Directions for this task
Exactly as they appear, set down all of the records.

----------

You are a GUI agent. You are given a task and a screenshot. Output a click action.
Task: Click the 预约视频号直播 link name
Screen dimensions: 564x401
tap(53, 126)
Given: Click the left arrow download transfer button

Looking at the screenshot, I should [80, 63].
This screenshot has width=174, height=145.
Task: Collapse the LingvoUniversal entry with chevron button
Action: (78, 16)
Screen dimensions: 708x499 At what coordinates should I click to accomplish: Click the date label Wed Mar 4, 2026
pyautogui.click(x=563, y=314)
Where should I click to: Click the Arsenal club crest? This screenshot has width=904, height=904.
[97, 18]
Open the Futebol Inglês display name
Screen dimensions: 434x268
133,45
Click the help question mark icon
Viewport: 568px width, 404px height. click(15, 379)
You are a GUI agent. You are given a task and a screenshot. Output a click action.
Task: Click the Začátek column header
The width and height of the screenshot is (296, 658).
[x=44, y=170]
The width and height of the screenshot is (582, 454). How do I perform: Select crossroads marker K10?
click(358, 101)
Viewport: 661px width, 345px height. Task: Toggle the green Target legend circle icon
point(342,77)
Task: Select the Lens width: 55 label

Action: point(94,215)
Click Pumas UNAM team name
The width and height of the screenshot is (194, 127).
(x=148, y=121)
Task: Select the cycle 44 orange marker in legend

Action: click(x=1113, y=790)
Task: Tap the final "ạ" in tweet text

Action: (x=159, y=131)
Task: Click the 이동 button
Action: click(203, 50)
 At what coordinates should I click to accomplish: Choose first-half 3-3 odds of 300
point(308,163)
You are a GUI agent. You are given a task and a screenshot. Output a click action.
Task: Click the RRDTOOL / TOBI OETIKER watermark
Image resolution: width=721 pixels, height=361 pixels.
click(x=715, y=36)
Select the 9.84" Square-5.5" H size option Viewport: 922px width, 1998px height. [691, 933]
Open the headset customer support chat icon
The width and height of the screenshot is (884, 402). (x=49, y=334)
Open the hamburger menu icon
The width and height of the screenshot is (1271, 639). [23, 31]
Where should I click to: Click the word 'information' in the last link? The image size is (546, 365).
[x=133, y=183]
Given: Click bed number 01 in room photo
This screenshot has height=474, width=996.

----------

Exercise result
You are a GUI agent. You are given a task and a screenshot. Output a click action.
Task: Click the 预约视频号直播 link name
Screen dimensions: 564x401
tap(53, 126)
Given: Click the left arrow download transfer button

Looking at the screenshot, I should [80, 63].
This screenshot has width=174, height=145.
Task: Collapse the LingvoUniversal entry with chevron button
Action: (78, 16)
Screen dimensions: 708x499 At what coordinates should I click to accomplish: Click the date label Wed Mar 4, 2026
pyautogui.click(x=563, y=314)
Where should I click to: Click the Arsenal club crest? This screenshot has width=904, height=904.
[97, 18]
Open the Futebol Inglês display name
Screen dimensions: 434x268
133,45
Click the help question mark icon
Viewport: 568px width, 404px height. click(15, 379)
You are a GUI agent. You are given a task and a screenshot. Output a click action.
Task: Click the Začátek column header
The width and height of the screenshot is (296, 658).
[x=44, y=170]
The width and height of the screenshot is (582, 454). How do I perform: Select crossroads marker K10?
click(358, 101)
Viewport: 661px width, 345px height. Task: Toggle the green Target legend circle icon
point(342,77)
Task: Select the Lens width: 55 label

Action: point(94,215)
Click Pumas UNAM team name
The width and height of the screenshot is (194, 127).
(x=148, y=121)
Task: Select the cycle 44 orange marker in legend

Action: click(x=1113, y=790)
Task: Tap the final "ạ" in tweet text

Action: (x=159, y=131)
Task: Click the 이동 button
Action: click(203, 50)
 At what coordinates should I click to accomplish: Choose first-half 3-3 odds of 300
point(308,163)
You are a GUI agent. You are given a task and a screenshot. Output a click action.
Task: Click the RRDTOOL / TOBI OETIKER watermark
Image resolution: width=721 pixels, height=361 pixels.
click(x=715, y=36)
Select the 9.84" Square-5.5" H size option Viewport: 922px width, 1998px height. [691, 933]
Open the headset customer support chat icon
The width and height of the screenshot is (884, 402). (x=49, y=334)
Open the hamburger menu icon
The width and height of the screenshot is (1271, 639). [23, 31]
Where should I click to: Click the word 'information' in the last link? The image size is (546, 365).
[x=133, y=183]
Given: Click bed number 01 in room photo
This screenshot has height=474, width=996.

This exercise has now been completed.